> **Data for processing**
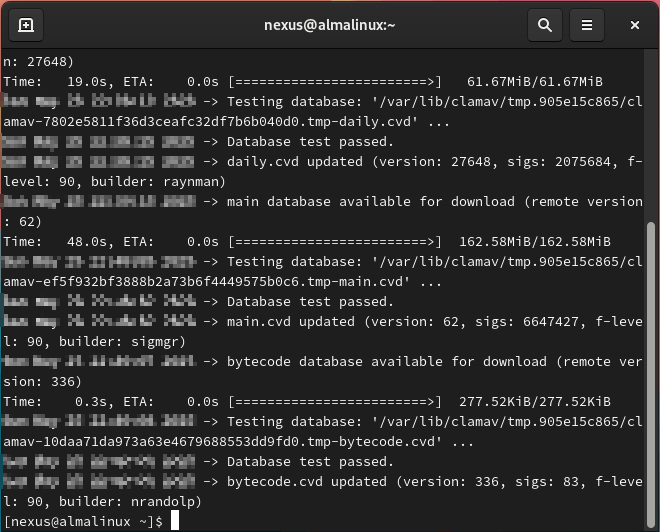Viewport: 660px width, 532px height.
Task: Open the hamburger menu
Action: [587, 25]
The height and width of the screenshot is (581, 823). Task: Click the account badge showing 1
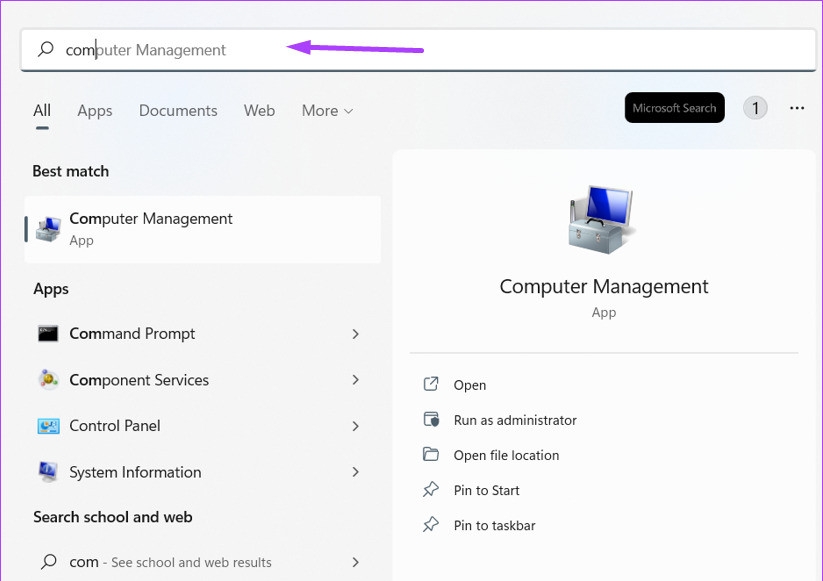755,107
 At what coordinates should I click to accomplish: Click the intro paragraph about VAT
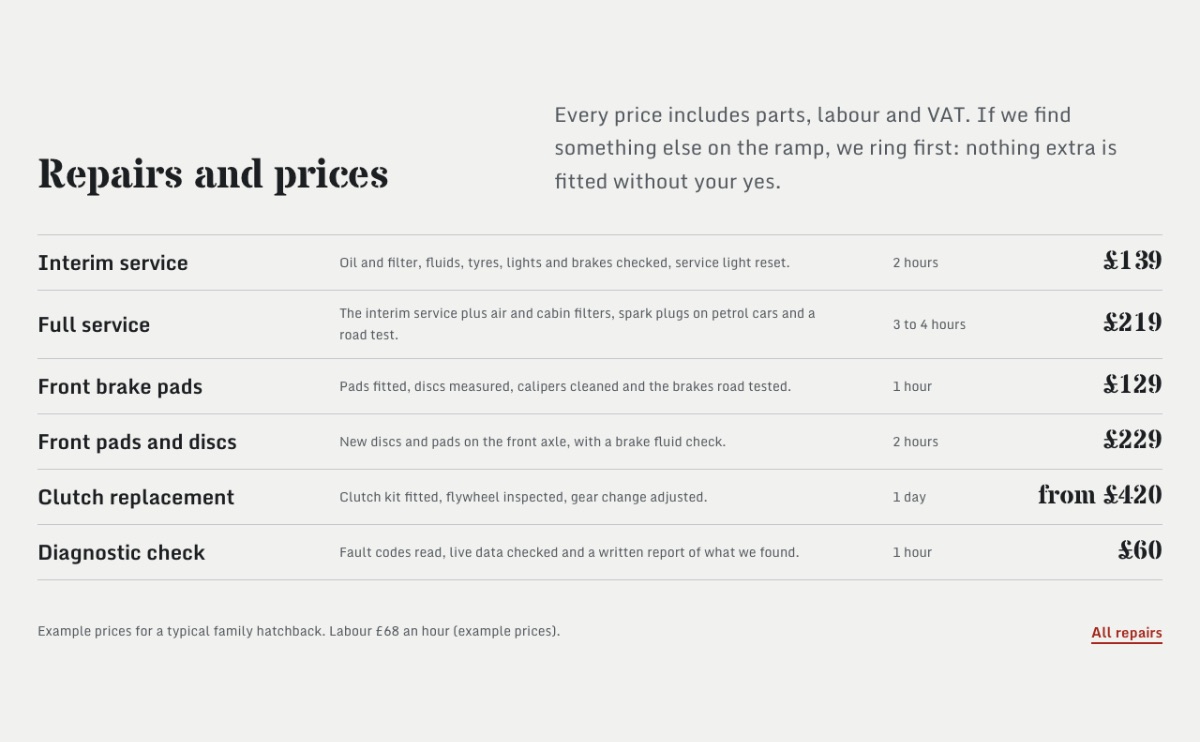(836, 148)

> **Problem to solve**
Lines from the one containing "At what coordinates" through the end of the listing, both included, are to be restated exactly, and pictures are to be left out.

> **Written answer**
 At what coordinates should I click to accomplish: Click the intro paragraph about VAT
(836, 148)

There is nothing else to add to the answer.